Exercise goal >>
For the records below, output word for word the lines from the one with "Viewport: 1185px width, 553px height." up to and including the one with "the Fixing power". No pictures.

Material provided >>
....

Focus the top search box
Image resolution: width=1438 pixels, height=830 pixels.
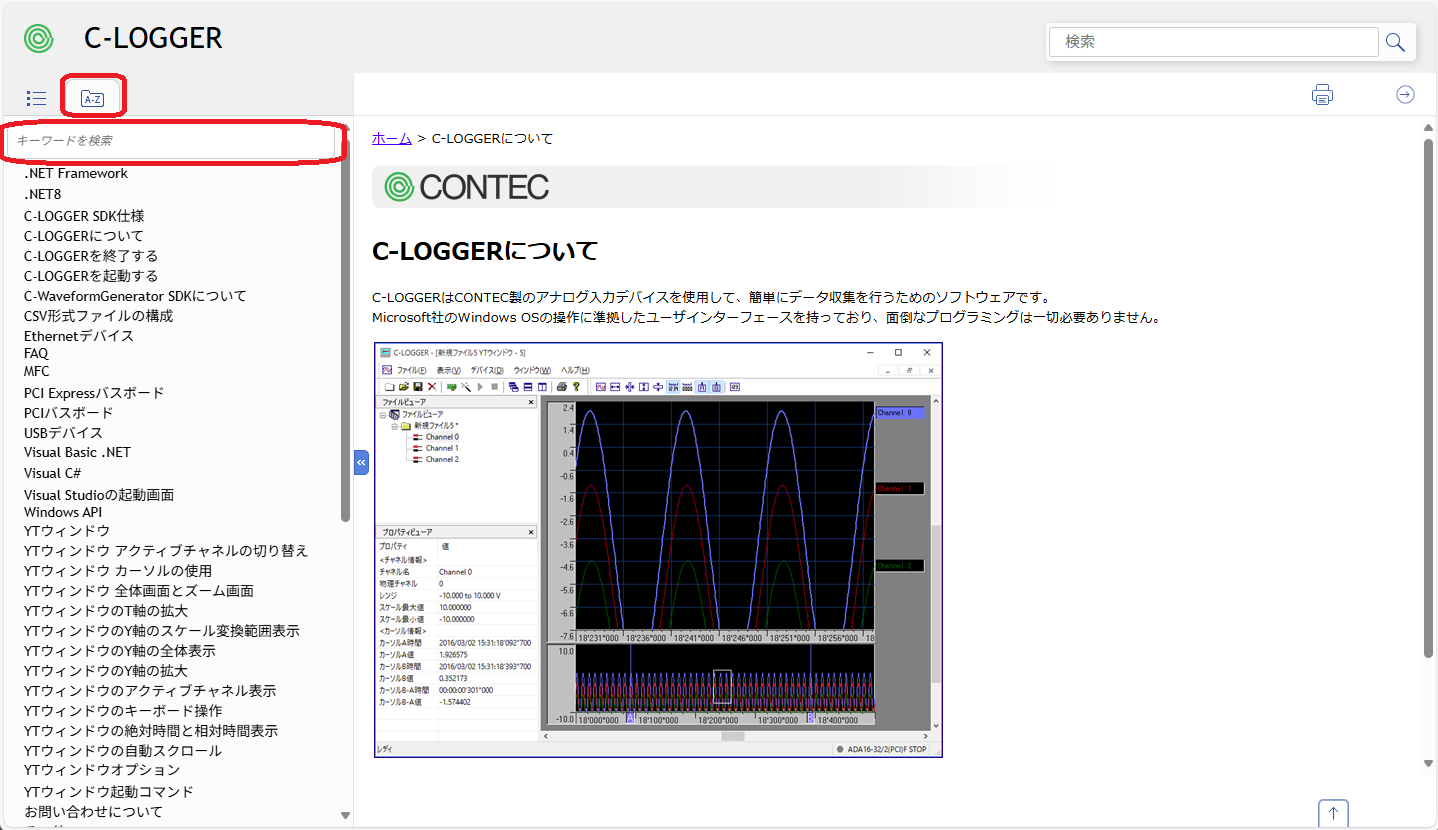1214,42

....

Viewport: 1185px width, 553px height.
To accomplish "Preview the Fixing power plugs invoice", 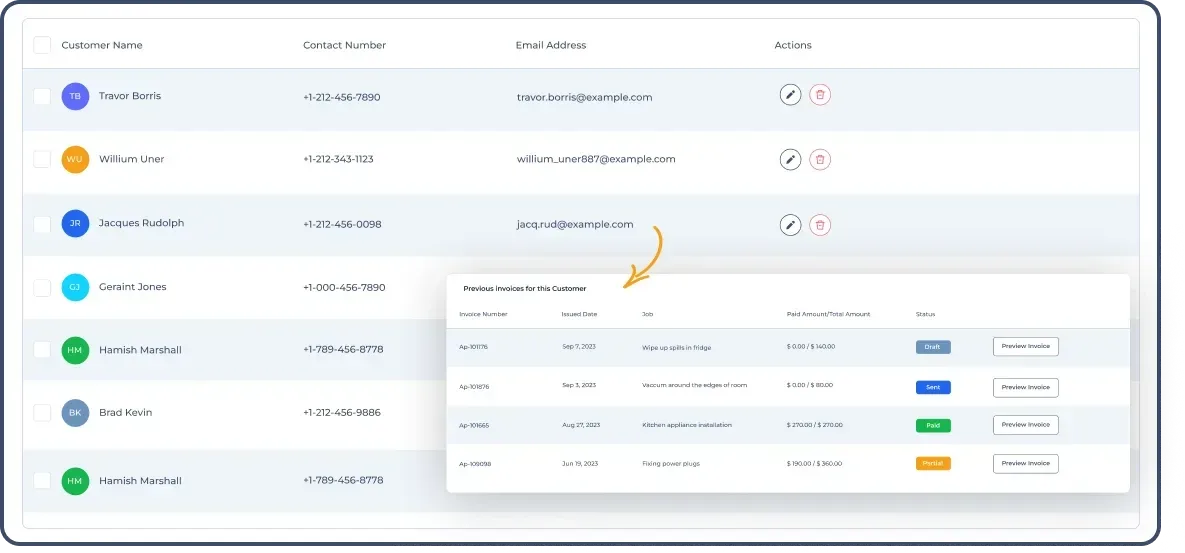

....

Output of the task >>
Viewport: 1185px width, 553px height.
To accomplish "Preview the Fixing power plugs invoice", 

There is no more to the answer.